__Exercise A__. Rewrite the post about the children's Sunday return time, starting with "I expect my" and going on through "on that one.", with "5pm" changed to "6pm".
__Exercise B__.
Answer these from the post about the children's Sunday return time:
(i) What ages are the children?
(ii) By what time on Sunday are they expected home?
(iii) On which night does their father let them go to bed really late?
__Exercise C__. Continue the post about the children's Sunday return time from its last sentence.

I expect my children(6&8) to be home from their dads by 5pm on a sunday, they need to be home to sort their school things out, have a bath and get an early night before school. They frequently come back from their dads overtired, overwrought and then when he has gone they descend into obnoxious behaviour, because he has spoilt them all weekend, not disciplined them and let them go to bed really late on the saturday. If they came back at 7 or 8, it would be hell getting them to bed and they would pay for it for the rest of the school week. Thats my opinion on that one.

__Recorded data__.

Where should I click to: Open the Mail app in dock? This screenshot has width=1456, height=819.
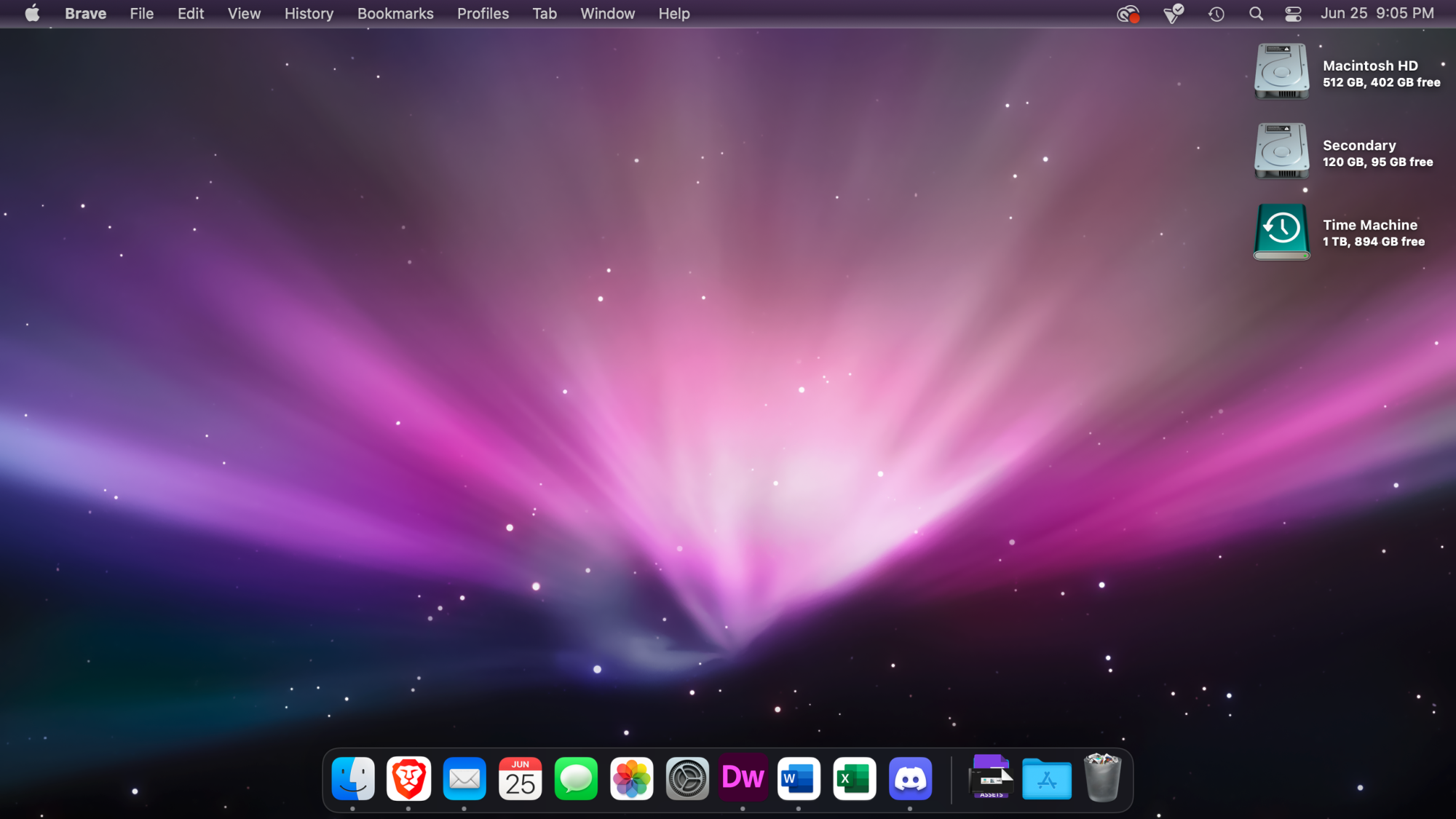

__Final answer A__.
I expect my children(6&8) to be home from their dads by 6pm on a sunday, they need to be home to sort their school things out, have a bath and get an early night before school. They frequently come back from their dads overtired, overwrought and then when he has gone they descend into obnoxious behaviour, because he has spoilt them all weekend, not disciplined them and let them go to bed really late on the saturday. If they came back at 7 or 8, it would be hell getting them to bed and they would pay for it for the rest of the school week. Thats my opinion on that one.

__Final answer B__.
(i) 6 and 8
(ii) 5pm
(iii) Saturday

__Final answer C__.
My kids go to their dads every other weekend. Therefore any thing I want to do with them, I plan for the weekends I have them and he does the same. We both realised quite early on if we wanted flexiblility in changing things around, it worked both ways.If Im civil and polite to him he is the same to me, if I want to swap a weekend with him, I ask nicely a couple of months beforehand. And he does the same in reverse. A couple of weeks ago he asked me 3 days before his weekend if we could swap as he was going out for his brothers 30th. I said sorry but no its too short notice (we were going to the theatre). If he had asked me 3 months beforehand, then no problem.

Theres two sides to every story, especially in the early stages of messy divorces. I dont see it as my job to facilitate contact with his family. He gets his weekends in order to do that, just like I have my weekends to organise them seeing my family.